*** MATERIAL FOR THE TASK Section Begins ***
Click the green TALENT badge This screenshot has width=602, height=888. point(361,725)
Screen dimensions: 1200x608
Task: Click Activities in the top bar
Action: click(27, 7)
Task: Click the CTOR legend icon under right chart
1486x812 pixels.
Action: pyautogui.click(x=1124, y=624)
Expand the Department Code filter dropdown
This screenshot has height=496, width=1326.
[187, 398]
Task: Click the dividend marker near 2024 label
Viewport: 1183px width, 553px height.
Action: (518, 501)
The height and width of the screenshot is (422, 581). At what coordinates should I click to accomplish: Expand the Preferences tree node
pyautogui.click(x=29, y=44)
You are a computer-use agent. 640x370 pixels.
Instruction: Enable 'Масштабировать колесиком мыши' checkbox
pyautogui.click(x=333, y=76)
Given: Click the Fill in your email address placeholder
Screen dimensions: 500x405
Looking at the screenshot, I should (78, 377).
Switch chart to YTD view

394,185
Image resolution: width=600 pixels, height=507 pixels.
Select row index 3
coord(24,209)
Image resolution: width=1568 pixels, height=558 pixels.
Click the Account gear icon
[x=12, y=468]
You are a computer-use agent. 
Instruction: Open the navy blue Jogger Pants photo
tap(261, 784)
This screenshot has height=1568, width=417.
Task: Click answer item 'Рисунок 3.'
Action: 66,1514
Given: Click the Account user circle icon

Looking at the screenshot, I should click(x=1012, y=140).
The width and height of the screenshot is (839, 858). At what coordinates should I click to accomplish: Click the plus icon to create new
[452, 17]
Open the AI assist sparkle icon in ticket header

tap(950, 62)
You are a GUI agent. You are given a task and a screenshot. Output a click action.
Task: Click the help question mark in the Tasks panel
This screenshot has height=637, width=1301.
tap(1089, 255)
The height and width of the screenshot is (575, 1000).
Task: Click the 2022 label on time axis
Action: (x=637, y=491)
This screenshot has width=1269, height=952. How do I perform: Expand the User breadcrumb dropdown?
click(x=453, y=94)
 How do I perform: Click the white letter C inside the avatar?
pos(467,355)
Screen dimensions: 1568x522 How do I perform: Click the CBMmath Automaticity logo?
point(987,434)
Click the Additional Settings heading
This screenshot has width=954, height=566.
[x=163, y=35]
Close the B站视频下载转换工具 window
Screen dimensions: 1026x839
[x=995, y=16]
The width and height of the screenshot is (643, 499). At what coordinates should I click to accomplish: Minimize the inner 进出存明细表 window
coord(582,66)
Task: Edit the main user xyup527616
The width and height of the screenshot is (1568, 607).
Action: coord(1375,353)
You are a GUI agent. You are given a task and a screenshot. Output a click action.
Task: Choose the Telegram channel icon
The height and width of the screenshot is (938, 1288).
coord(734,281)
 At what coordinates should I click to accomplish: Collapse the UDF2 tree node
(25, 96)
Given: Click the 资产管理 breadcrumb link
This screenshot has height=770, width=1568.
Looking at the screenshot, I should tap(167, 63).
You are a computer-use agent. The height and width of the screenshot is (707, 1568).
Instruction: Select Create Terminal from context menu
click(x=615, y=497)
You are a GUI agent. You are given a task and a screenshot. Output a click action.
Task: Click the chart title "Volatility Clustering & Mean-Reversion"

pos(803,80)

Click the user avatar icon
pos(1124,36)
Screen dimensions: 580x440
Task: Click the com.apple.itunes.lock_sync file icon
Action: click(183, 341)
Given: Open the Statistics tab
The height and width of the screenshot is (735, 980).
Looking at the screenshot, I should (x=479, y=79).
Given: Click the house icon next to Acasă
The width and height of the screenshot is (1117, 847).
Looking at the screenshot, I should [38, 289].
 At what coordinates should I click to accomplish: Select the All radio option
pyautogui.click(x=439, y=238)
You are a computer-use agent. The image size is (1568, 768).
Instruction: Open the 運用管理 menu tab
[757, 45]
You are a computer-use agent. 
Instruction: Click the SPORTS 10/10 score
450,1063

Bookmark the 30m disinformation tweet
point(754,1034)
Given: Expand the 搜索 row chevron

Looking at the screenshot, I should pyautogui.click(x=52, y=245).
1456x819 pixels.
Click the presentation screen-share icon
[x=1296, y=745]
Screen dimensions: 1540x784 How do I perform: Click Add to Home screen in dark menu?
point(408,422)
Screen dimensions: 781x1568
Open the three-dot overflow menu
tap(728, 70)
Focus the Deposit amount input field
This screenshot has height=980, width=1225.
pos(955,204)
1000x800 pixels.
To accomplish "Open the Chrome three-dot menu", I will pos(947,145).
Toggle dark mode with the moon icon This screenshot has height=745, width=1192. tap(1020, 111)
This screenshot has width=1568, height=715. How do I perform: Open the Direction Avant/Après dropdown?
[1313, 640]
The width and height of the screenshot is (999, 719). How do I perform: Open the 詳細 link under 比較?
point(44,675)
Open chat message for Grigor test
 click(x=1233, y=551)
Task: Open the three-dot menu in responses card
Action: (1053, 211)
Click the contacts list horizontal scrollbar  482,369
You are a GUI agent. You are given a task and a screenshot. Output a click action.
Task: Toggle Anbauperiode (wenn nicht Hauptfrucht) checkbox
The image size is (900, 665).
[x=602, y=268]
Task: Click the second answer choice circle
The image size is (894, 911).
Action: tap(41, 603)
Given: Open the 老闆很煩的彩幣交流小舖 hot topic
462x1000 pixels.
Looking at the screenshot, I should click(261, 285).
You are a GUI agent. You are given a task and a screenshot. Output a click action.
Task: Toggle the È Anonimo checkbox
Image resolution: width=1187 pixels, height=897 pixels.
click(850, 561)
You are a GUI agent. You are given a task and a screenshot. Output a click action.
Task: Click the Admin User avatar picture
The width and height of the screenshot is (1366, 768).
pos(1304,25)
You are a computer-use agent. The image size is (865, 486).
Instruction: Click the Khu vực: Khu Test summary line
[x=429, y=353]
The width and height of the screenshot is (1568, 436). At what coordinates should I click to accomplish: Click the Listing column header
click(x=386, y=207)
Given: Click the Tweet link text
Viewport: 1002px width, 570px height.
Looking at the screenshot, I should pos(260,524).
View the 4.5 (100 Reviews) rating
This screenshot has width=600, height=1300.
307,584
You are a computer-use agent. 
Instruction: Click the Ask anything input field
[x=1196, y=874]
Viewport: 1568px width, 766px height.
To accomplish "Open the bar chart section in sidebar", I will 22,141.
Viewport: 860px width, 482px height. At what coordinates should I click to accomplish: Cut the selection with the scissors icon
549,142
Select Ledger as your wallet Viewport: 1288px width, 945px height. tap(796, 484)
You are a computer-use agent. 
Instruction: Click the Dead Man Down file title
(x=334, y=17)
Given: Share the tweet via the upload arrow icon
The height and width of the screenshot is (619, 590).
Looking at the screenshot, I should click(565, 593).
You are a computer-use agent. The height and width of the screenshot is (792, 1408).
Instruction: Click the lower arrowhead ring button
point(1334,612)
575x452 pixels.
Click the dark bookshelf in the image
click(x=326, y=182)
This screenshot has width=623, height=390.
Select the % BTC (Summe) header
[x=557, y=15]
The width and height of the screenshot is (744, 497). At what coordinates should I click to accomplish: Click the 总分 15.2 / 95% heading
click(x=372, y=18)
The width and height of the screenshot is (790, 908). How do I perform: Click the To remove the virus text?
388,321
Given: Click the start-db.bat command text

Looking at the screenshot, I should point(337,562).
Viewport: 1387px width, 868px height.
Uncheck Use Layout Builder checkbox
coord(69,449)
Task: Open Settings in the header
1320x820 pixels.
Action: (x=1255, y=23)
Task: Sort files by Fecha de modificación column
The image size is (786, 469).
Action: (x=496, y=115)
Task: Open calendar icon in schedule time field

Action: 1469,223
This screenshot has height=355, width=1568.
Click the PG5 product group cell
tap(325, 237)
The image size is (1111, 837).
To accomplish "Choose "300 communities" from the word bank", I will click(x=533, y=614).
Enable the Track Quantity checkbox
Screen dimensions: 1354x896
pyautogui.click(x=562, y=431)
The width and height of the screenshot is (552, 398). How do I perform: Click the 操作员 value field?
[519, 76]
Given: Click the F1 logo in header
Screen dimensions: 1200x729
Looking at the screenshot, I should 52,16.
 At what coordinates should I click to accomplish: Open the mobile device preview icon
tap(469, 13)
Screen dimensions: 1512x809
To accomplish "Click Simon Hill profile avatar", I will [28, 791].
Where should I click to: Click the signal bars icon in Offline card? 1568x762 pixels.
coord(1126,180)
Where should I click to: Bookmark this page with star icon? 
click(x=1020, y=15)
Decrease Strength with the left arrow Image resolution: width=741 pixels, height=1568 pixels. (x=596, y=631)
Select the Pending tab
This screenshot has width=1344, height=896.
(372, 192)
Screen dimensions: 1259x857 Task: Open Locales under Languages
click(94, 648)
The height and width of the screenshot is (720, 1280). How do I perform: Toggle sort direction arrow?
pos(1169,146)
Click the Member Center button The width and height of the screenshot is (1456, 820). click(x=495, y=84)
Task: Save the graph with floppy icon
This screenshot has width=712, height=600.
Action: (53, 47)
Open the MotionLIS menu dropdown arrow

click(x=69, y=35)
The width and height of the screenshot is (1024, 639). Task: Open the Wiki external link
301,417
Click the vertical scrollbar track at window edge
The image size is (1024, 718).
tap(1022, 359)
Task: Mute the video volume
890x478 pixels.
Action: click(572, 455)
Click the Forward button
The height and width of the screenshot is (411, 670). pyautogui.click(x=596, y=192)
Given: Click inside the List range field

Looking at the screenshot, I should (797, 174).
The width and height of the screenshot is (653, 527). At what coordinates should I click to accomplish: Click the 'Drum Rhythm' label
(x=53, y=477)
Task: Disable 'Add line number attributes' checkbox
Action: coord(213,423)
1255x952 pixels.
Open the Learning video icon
*** MATERIAL FOR THE TASK Section Ends ***
* [YOUR INSTRUCTIONS]: In the entries above, one line contains "The width and height of the screenshot is (1568, 607)." and another contains "Given: Open the Statistics tab". Reproduce exactly those two lines and the lines between them, nothing else.

* [COMPLETED TASK]:
The width and height of the screenshot is (1568, 607).
Action: coord(1375,353)
You are a GUI agent. You are given a task and a screenshot. Output a click action.
Task: Choose the Telegram channel icon
The height and width of the screenshot is (938, 1288).
coord(734,281)
 At what coordinates should I click to accomplish: Collapse the UDF2 tree node
(25, 96)
Given: Click the 资产管理 breadcrumb link
This screenshot has height=770, width=1568.
Looking at the screenshot, I should tap(167, 63).
You are a computer-use agent. The height and width of the screenshot is (707, 1568).
Instruction: Select Create Terminal from context menu
click(x=615, y=497)
You are a GUI agent. You are given a task and a screenshot. Output a click action.
Task: Click the chart title "Volatility Clustering & Mean-Reversion"

pos(803,80)

Click the user avatar icon
pos(1124,36)
Screen dimensions: 580x440
Task: Click the com.apple.itunes.lock_sync file icon
Action: click(183, 341)
Given: Open the Statistics tab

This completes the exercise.